Lesetext
“Wie eine Meinung in einem Kopf entsteht” war der Titel einer Schrift E. A. Rauters aus dem Jahr 1971 (1). In ihm befasste sich der Autor mit dem Phänomen der Meinungsbildung unter dem Aspekt politischer Manipulation. Und obwohl sich seither sehr vieles verändert hat auf dem Sektor von Information und Kommunikation, treffen viele seiner Beobachtungen immer noch ins Schwarze.
Information und Kommunikation
Neben den Faktoren der Meinungsbildung durch den gezielten Einsatz von Information und Sprache ist die Wirkung der Kommunikationsmedien selbst eine andere geworden. Das, was Marshall McLuhan mit dem Satz “Das Medium ist die Botschaft” so avantgardistisch und treffend beschrieb (2), ist heute zu einem Massenphänomen mit Wirkung geworden. Das Ding an sich, als Beispiel das Smartphone, ist zu einem Statussymbol avanciert. Und Statussymbole haben zumindest bei denjenigen, die ihm diesen Wert zuweisen, eine erotische Wirkung.

Zu verarbeitende Daten
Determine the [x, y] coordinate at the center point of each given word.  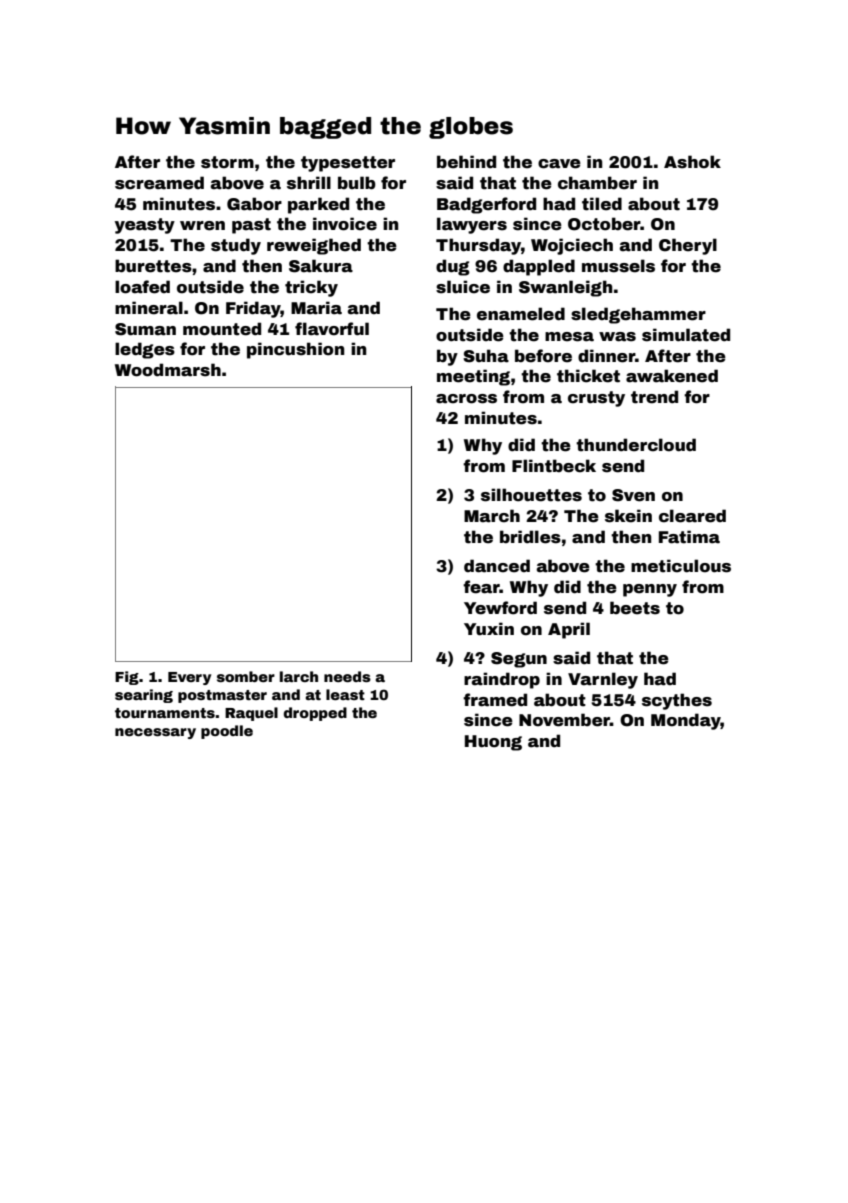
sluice [463, 287]
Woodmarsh [168, 370]
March [492, 516]
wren [202, 226]
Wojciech [572, 246]
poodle [227, 732]
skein [628, 516]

Anweisung A
Kannst du alle Zeilen der Datensätze als Markdown-Tabelle mit den Spalten „Nr“ und „Zeile“ formatieren, ohne Leerzeilen? Die Bilder sollen in der Antwort nicht vorkommen.
Anweisung B
Wie ginge der Text über Meinungsbildung und Kommunikationsmedien nach seinem letzten Satz weiter? Setze ihn fort.

Endergebnis A
| Nr | Zeile |
|---|---|
| 1 | Determine the [x, y] coordinate at the center point of each given word.   |
| 2 | sluice [463, 287] |
| 3 | Woodmarsh [168, 370] |
| 4 | March [492, 516] |
| 5 | wren [202, 226] |
| 6 | Wojciech [572, 246] |
| 7 | poodle [227, 732] |
| 8 | skein [628, 516] |

Endergebnis B
Neben der Technik der Meinungsbildung und dem Instrument der Verbreitung hat der Besitz, seinerseits ein archaisches Phänomen des Kapitalismus, seine Position trotz aller Revolutionierungen der Lebenswelten beibehalten und verteidigen können.
Mit der Monopolisierung der Kommunikationsmedien bei dem, was in der Schlacht um die Bedeutungshoheit Mainstreammedien genannt wird, hat der archaische Kapitalismus gepunktet. Die großen Printmedien und deren Internetportale befinden sich nur noch in den Händen weniger gleich dem Monopol auf Südamerikas Silberminen zur Zeit der kolonialen spanischen Krone.
Die Nachricht als kapitalistische Ware
Diejenigen, die sich in den Silberminen der heutigen Meinungsbildung verdingen, sind analog zum feudal-kolonialen Modell in zwei wesentliche Gruppen zu unterteilen. Zum einen die hoch bezahlten und gleich Provinzfürsten dotierten Chefideologen, die zumeist einer der amerikanischen Think-Tank-Schmieden entstammen. Sie verdienen sich im Prozess der Manipulation und Propaganda goldene Nasen, gehören in Habitus und Verkehrsform zur Nomenklatura des Staates und gelten als Mindsetter des Gewerbes.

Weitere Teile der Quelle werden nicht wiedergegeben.